Rising rates will lead to higher interest rates on your savings. But with rates so low, you may not notice a big difference for some time. While you may see a blip in the rates for bank deposits, money-market funds, or certificates of deposit fairly soon, interest rates for stable value funds (an investment known for preservation of capital that is available in some employer plans such as 457s) tend to lag slightly behind Fed changes.

You could eventually pay more for your debt. Rates for 30-year fixed mortgages have already increased slightly, and rates are likely to rise at the reset date for adjustable-rate mortgages. If today's rates are still lower than the rate on your mortgage, see if you can benefit from refinancing your mortgage.

Credit-card rates tend to rise faster when interest rates increase, and it may become more difficult to find attractive balance-transfer offers after rates rise. If you're thinking about transferring to a lower-rate card, be careful about fees and aim to pay off the balance before the lower rate expires. See the Manage Your Debt article for more information.

When interest rates rise, bond prices tend to fall because people can buy new bonds with higher rates. This can affect the returns on bond funds, which may decrease, at least temporarily, when interest rates rise. But not all types of bonds are affected the same. Short-term bonds, for example, tend to be less sensitive to interest-rate movements than longer-term bonds. If you're comfortable with the risk exposure of your portfolio, then you may not want to make changes just because interest rates rise.

Interest rate increases don't necessarily damage the stock market. If rates are rising primarily because of a stronger economy, then the stock market generally performs well. If rates are rising primarily because of inflation fears, then the stock market may stumble. Again, if you're comfortable with the risk exposure of your portfolio, you may not want to make changes just because interest rates rise.

The changes in interest rates and their impact on the economy and financial markets underscore the importance of maintaining a diversified portfolio that matches your time frame and risk tolerance, and not trying to time the stock or bond market.

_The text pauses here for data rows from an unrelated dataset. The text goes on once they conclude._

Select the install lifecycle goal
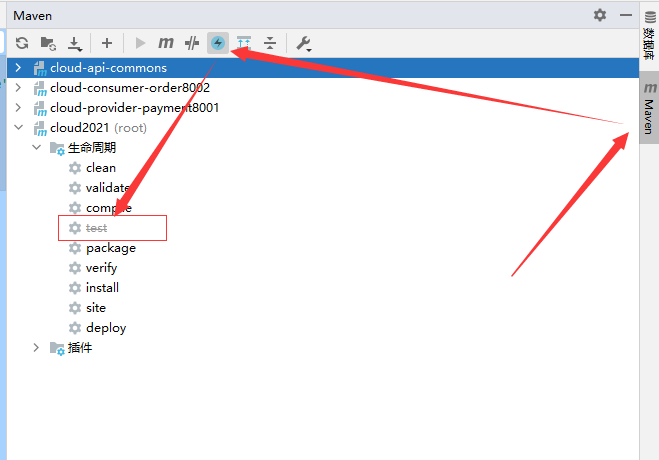Viewport: 659px width, 460px height. point(102,288)
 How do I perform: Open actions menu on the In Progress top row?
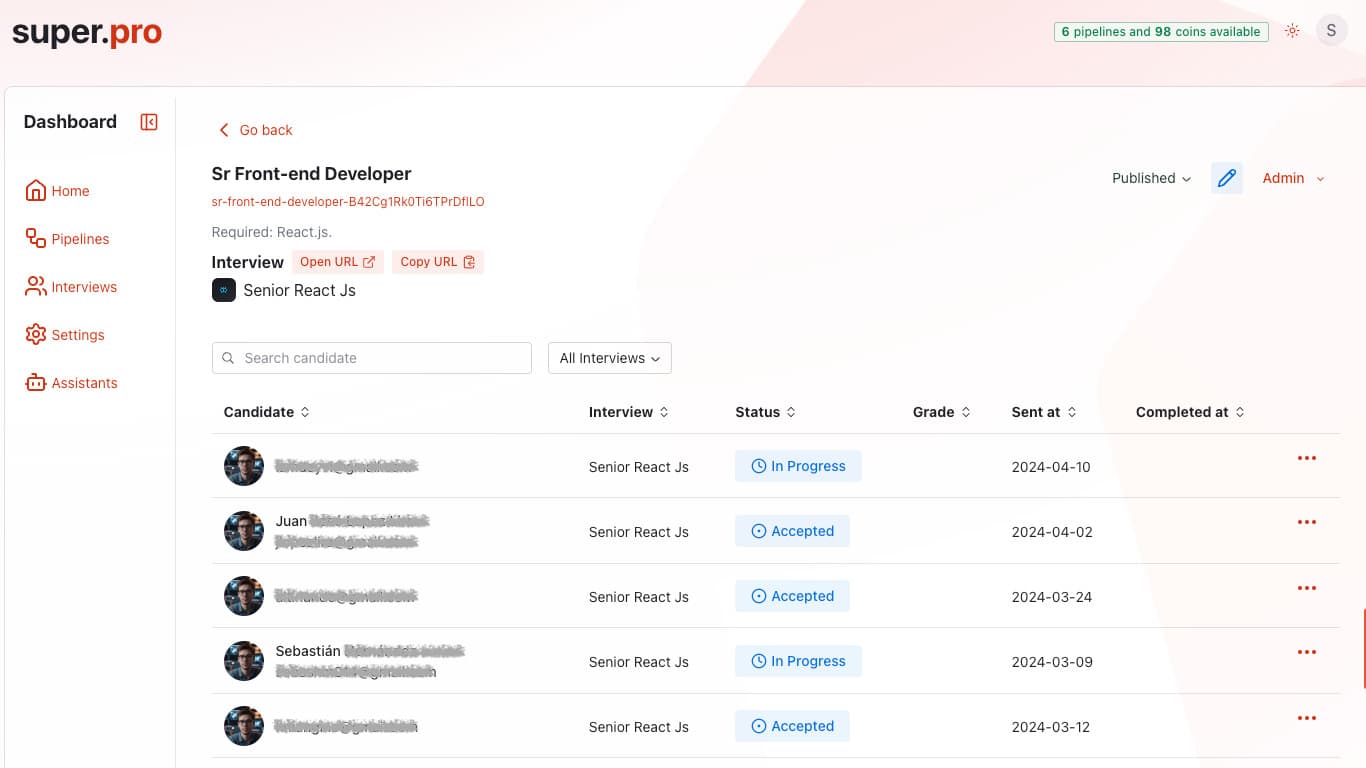1306,458
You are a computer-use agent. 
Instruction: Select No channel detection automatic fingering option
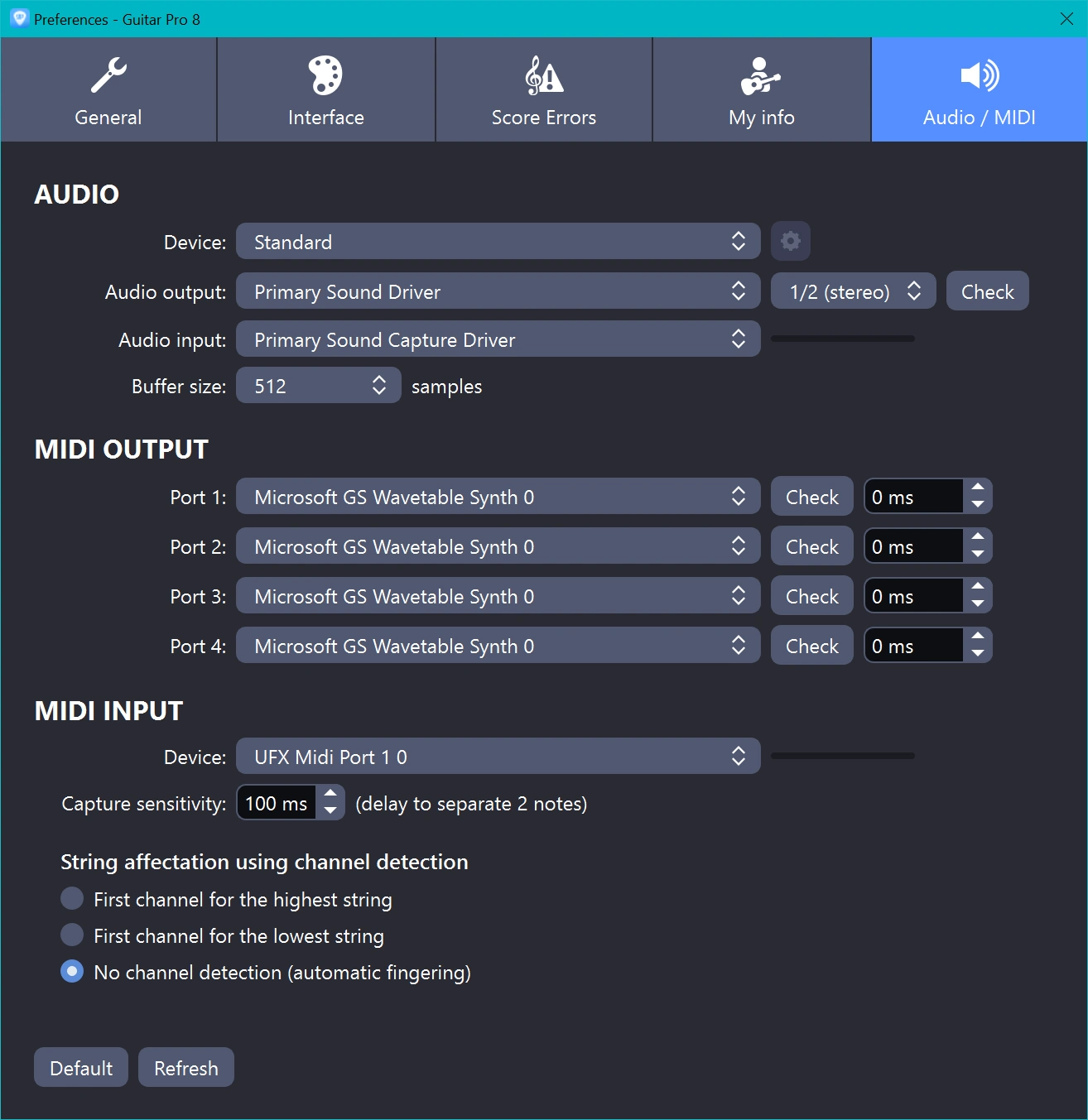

When you have decades to go before retirement, it's usually a good idea to invest more money in stock funds, which generally have more volatility over the short term in return for the possibility of larger returns over the long run. But it's important to start dialing back risk as you get closer to retirement and start withdrawing money. When retirement is just a few years away, some advisers recommend keeping three to five years' worth of cash needs in an investment that generally isn't subject to market risk, such as a stable value fund. This is in addition to the normal three to five months of living expenses in an emergency fund, which should also be in cash. Such an additional safety net will protect you from having to sell stocks in a down market.

You can build a diversified portfolio on your own, or you can use a target-date fund in which investment professionals create a diversified fund that gradually shifts to be more conservative as the retirement year in the fund's name gets closer. To learn more, see Choose Your Approach.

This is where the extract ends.